-- Start of TEXT EXTRACT --
The public is fascinated (although what do they know, right?). A reader says about “Until I Smile At You”, the new (and only) book written about Ruth Lowe (untilismileatyou.com): “Story about a little known Canadian who deserves more recognition. I very much enjoyed the story and the history involved about a Woman from Toronto who even though she mingled with the rich and famous never forgot where she came from. She chose to leave it behind to come home and become a wife and mother. She sounds like the kind of person who would enhance the lives she touched. I wish I had known her.”
Another reader adds, “What a fabulous story about a truly amazing woman.” And a third says, “A sweetly sentimental look at the life of Ruth Lowe, illustrating the contrasting sides of this Canadian composer's life. At once an artist rubbing elbows with showbiz glitterati, she was also a woman who simply wanted love and family.”
OK, do I have an ax to grind here? Sure, I’m the guy who wrote the book about Ms. Lowe along with her son Tom Sandler. Yet I wrote it not for my own grandeur, but to give this remarkable lady the renown she is due. I mean, look at what the U.S. does for Ruth Lowe:
I’m a proud Canadian. But not this month. Not when a genuine heroine is ignored in her own country during Women’s History Month.
For shame, Canada’s media.
But here’s the good news: you’ve got a week to make amends. Women’s History Month lasts until March 31. That’s seven days from now… seven days when you can tell the world about our national heroine. That is, if it’s important at all.
-- End of TEXT EXTRACT --
-- Start of GIVEN RECORDS --
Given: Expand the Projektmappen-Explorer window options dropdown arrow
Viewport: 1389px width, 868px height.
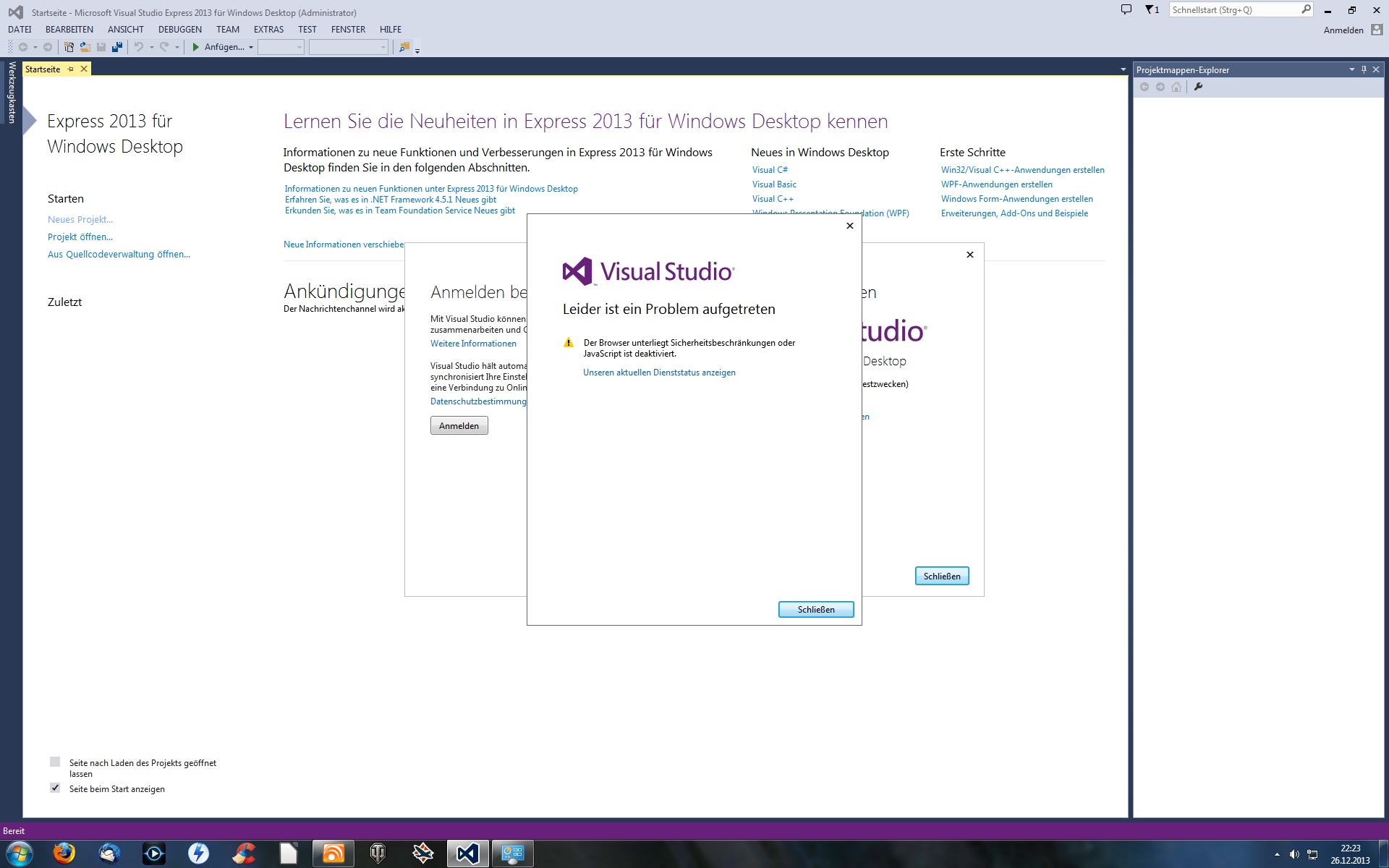Looking at the screenshot, I should [x=1351, y=69].
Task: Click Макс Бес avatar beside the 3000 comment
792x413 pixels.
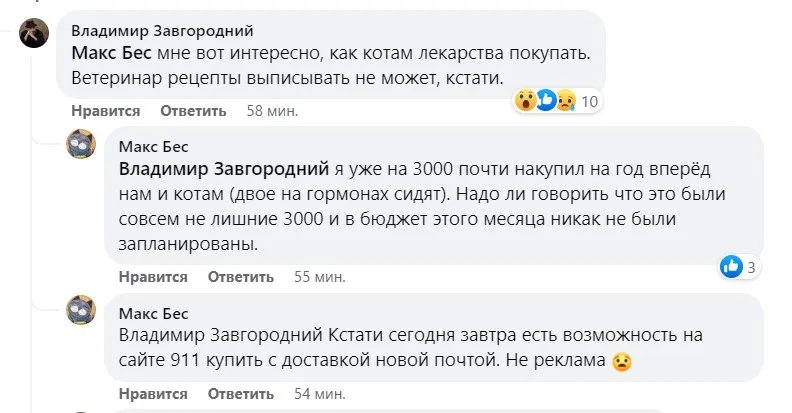Action: point(81,146)
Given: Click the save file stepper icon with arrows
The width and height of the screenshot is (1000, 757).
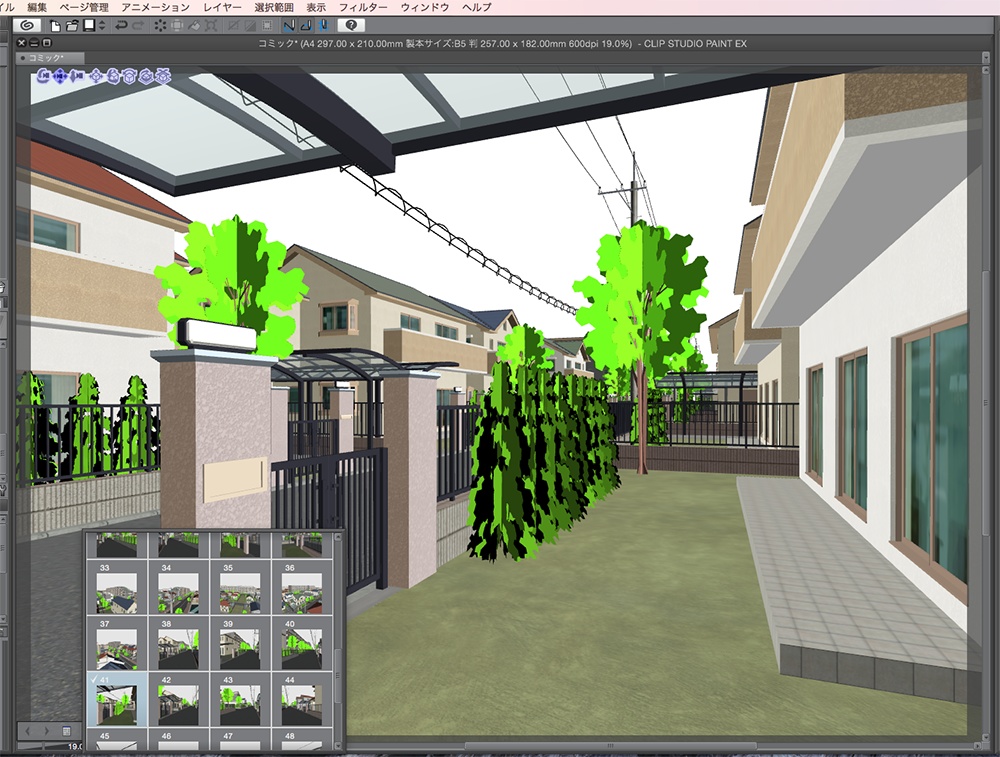Looking at the screenshot, I should tap(94, 26).
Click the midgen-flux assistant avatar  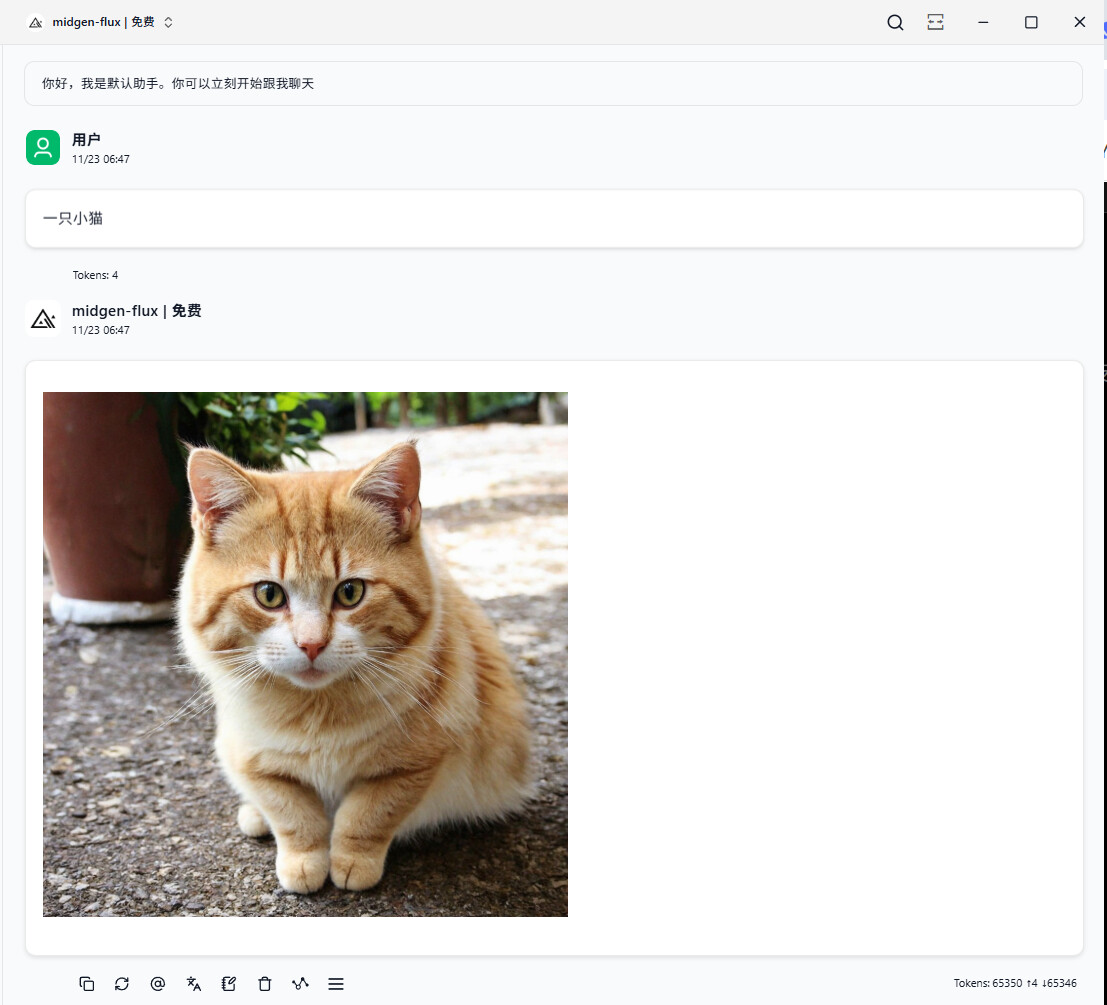click(43, 319)
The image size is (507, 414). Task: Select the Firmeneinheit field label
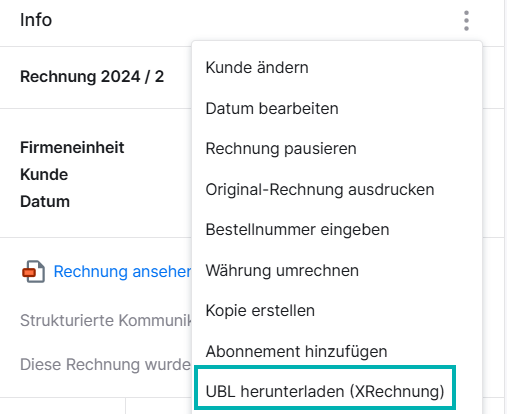(72, 148)
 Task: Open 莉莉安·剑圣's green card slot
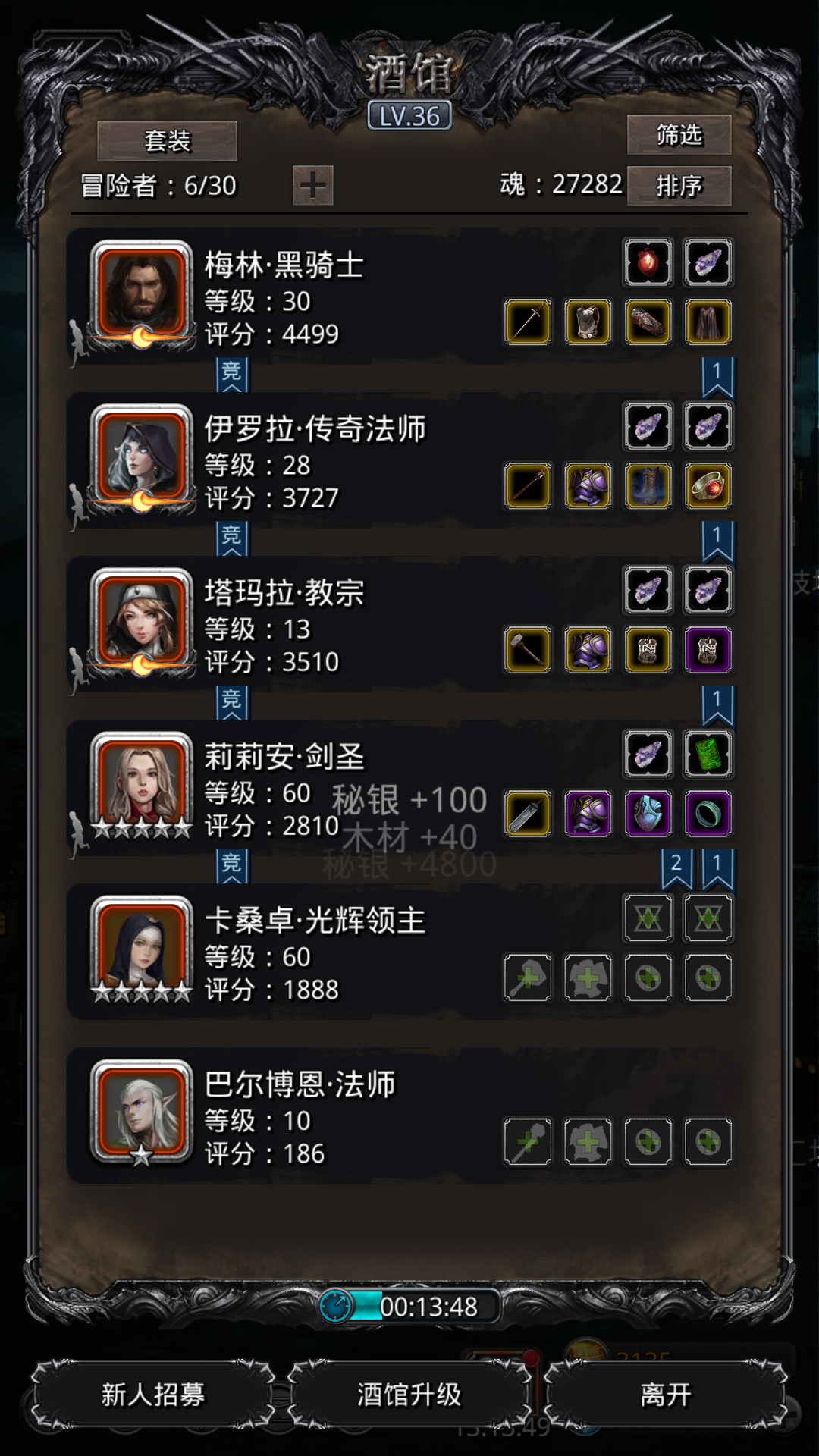pyautogui.click(x=708, y=754)
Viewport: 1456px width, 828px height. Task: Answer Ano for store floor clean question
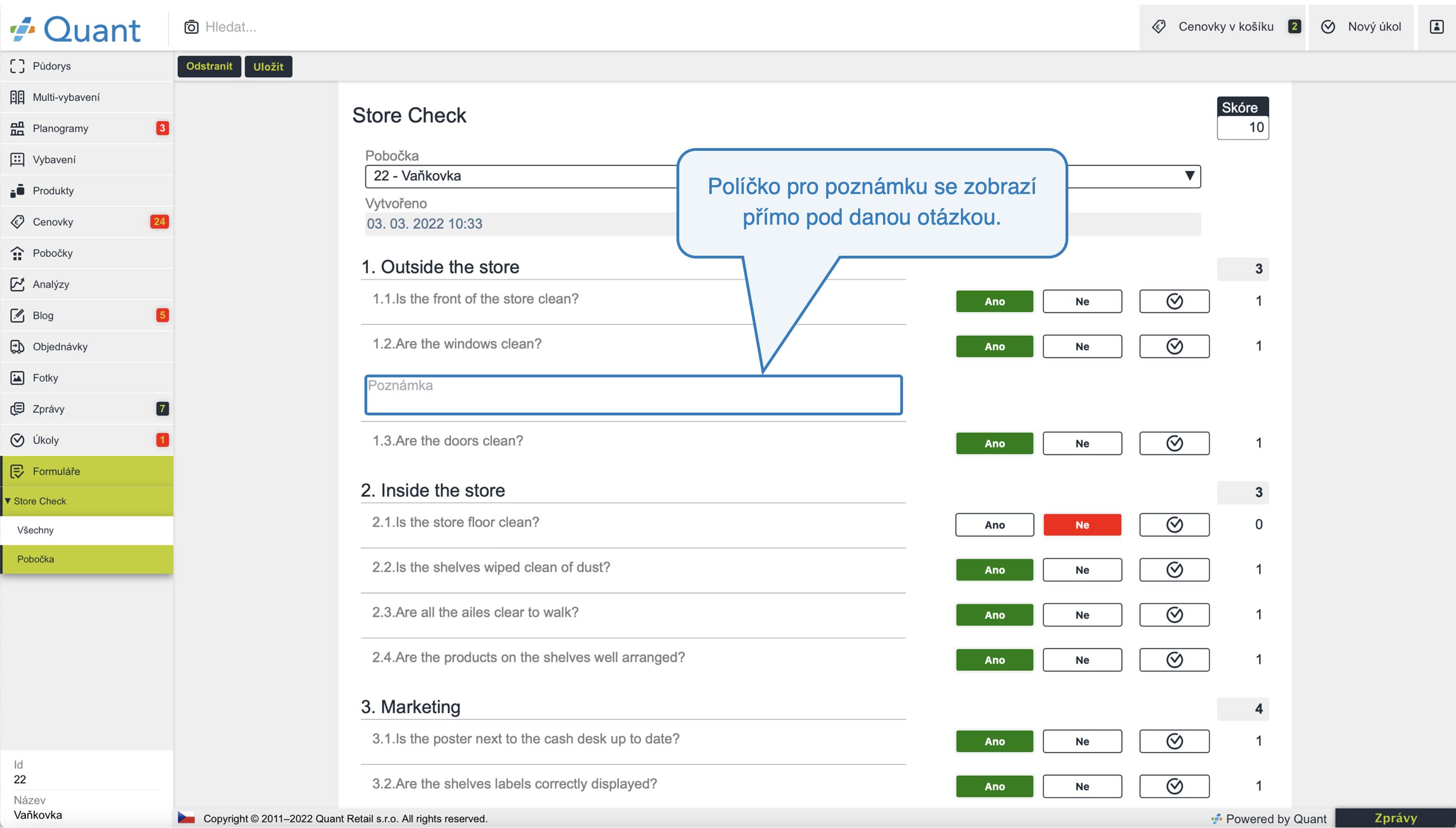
-- End of GIVEN RECORDS --
◆ **PARTS OF THE EXERCISE**:
A – Rewrite the part of the post about Ruth Lowe starting with "OK, do I have" and going on through "Women’s History Month.", changing "grandeur" to "glory".
B – According to the post about Ruth Lowe, who co-wrote the book about her with the author?
C – Decide whether each statement agrees with the post about Ruth Lowe, answering yes or no and quoting the words that settle it: (i) Several books have been written about Ruth Lowe. (ii) The author wrote the book together with Ruth Lowe's son. (iii) One reader describes Ruth Lowe as a woman from Toronto.

◆ **RESULTS IN ORDER**:
A –
OK, do I have an ax to grind here? Sure, I’m the guy who wrote the book about Ms. Lowe along with her son Tom Sandler. Yet I wrote it not for my own glory, but to give this remarkable lady the renown she is due. I mean, look at what the U.S. does for Ruth Lowe:
I’m a proud Canadian. But not this month. Not when a genuine heroine is ignored in her own country during Women’s History Month.

B – Her son, Tom Sandler.

C –
(i) No: "the new (and only) book written about Ruth Lowe"
(ii) Yes: "I’m the guy who wrote the book about Ms. Lowe along with her son Tom Sandler"
(iii) Yes: "a Woman from Toronto"